E’ forse per questo che la fantascienza ha bisogno di mettere la sua immaginazione in iperguida: per andare coraggiosamente dove i funzionari e gli aparatchik aziendali sono troppo timidi per avventurarsi. Per immaginare qualcosa di diverso. Certa fantascienza è profondamente stimolante nella pura alterità dei suoi mondi immaginati.
Questo era l’effetto di 2001 o Solaris, con il loro immaginare altre forme di intelligenza, mentre gli umani si adattano alla vita nello spazio. Kim Stanley Robinson porta entrambe le idee oltre nel suo romanzo 2312, immaginando esseri umani con computer quantistici impiantati e diverse culture di colonie, come persone che trovano modi di vivere su altri pianeti, costruendo città mobili per evitare il calore del sole su Mercurio, o terraformando pianeti, persino scavando asteroidi per creare nuove ecologie come opere d’arte.
Quando confrontiamo To-Day and To-Morrow con i tipi di futurologia offerti oggi, ciò che colpisce di più è quanto la maggior parte degli scrittori fosse più ottimista. Anche quelli come Haldane e Vera Brittain (scrisse un superbo volume sui diritti delle donne nel 1929) che erano stati testimoni degli orrori della moderna guerra tecnologica, vedevano la tecnologia come la soluzione piuttosto che il problema.
Il futuro immaginato al giorno d’oggi è più probabile che sia ombreggiato dal rischio, dalle ansie per le catastrofi, sia naturali (collisione di asteroidi, mega-tsunami) che causate dall’uomo (cambiamento climatico e inquinamento). Il danno che il capitalismo industriale ha inflitto al pianeta ha fatto sì che la tecnologia sembri ormai il nemico.
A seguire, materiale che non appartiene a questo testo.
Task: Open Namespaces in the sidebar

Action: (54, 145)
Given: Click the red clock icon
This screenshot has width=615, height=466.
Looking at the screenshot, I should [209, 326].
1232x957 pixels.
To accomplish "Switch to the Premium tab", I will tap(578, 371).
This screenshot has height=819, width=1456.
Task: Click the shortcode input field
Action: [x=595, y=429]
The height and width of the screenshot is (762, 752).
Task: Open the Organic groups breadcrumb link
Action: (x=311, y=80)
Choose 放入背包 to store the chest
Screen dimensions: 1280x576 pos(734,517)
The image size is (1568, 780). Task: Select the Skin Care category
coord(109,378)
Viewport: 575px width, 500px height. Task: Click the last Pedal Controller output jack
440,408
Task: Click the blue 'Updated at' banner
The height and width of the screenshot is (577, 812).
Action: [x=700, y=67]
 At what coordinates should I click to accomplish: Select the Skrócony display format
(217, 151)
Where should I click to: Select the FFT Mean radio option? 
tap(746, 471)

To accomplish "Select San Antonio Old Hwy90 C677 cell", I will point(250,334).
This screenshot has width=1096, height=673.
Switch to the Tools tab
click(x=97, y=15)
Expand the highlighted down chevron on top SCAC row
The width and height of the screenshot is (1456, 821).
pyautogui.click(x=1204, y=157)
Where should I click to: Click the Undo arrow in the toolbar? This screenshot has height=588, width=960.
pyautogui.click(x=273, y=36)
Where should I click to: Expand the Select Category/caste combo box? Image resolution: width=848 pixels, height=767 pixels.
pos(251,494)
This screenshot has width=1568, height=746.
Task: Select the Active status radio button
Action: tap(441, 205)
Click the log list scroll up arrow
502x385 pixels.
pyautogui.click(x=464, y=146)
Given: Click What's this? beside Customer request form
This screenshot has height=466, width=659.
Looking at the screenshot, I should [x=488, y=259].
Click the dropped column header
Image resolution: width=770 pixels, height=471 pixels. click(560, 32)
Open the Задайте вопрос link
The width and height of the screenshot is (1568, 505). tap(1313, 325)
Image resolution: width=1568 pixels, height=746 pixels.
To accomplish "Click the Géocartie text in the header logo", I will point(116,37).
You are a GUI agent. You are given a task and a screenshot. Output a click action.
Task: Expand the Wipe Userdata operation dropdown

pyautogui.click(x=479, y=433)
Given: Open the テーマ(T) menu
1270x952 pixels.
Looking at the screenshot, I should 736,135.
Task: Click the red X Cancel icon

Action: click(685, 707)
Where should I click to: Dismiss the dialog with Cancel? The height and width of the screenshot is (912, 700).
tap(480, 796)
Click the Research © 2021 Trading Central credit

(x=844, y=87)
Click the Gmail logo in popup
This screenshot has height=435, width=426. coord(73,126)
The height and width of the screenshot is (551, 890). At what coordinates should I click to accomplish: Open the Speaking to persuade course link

Certamente, finché qualcuno non avrà idee migliori e non le testerà, la riduzione delle emissioni di carbonio, lo spreco di energia, l’inquinamento e la crescita industriale sembrano le nostre migliori scommesse.
Immaginare un cambiamento positivo
L’unica cosa che sembra probabile convincerci a cambiare i nostri modi è la convinzione nascente che abbiamo lasciato troppo tardi. Che anche se ora tagliamo le emissioni a zero, il riscaldamento globale ha quasi certamente superato il punto critico e continuerà a salire a livelli catastrofici indipendentemente da quello che facciamo per cercare di fermarlo.
Questa consapevolezza sta cominciando a generare nuove idee sulle soluzioni tecnologiche – modi di estrarre il carbonio dall’atmosfera o di ridurre artificialmente la luce solare sulle calotte polari. Queste proposte sono controverse, attaccate come incoraggiamenti a continuare con il vandalismo dell’Antropocene e aspettarsi che qualcun altro ripulisca il nostro casino.
Ma potrebbero anche mostrare che siamo a un’impasse nel pensiero futuro, e stiamo rischiando di perdere la capacità di immaginare un cambiamento positivo. Anche in questo il confronto con i precedenti tentativi di predire il futuro potrebbe aiutarci. Potrebbero mostrarci come società diverse in periodi diversi abbiano orientamenti diversi verso il passato o il futuro.
Là dove il modernismo degli anni 20 e 30 era molto orientato verso il futuro, noi siamo più ossessionati dal passato, dalla nostalgia. Ironicamente, la stessa tecnologia digitale che si presentava con una promessa così futuristica è sempre più utilizzata al servizio del patrimonio e dell’archivio. Gli effetti speciali cinematografici hanno più probabilità di fornire guerrieri feudali e draghi, piuttosto che razzi e robot.
Ma se i futurologi di oggi potessero rimettersi in contatto con le energie immaginative dei loro predecessori, forse sarebbero meglio attrezzati per concepire un futuro con cui poter vivere.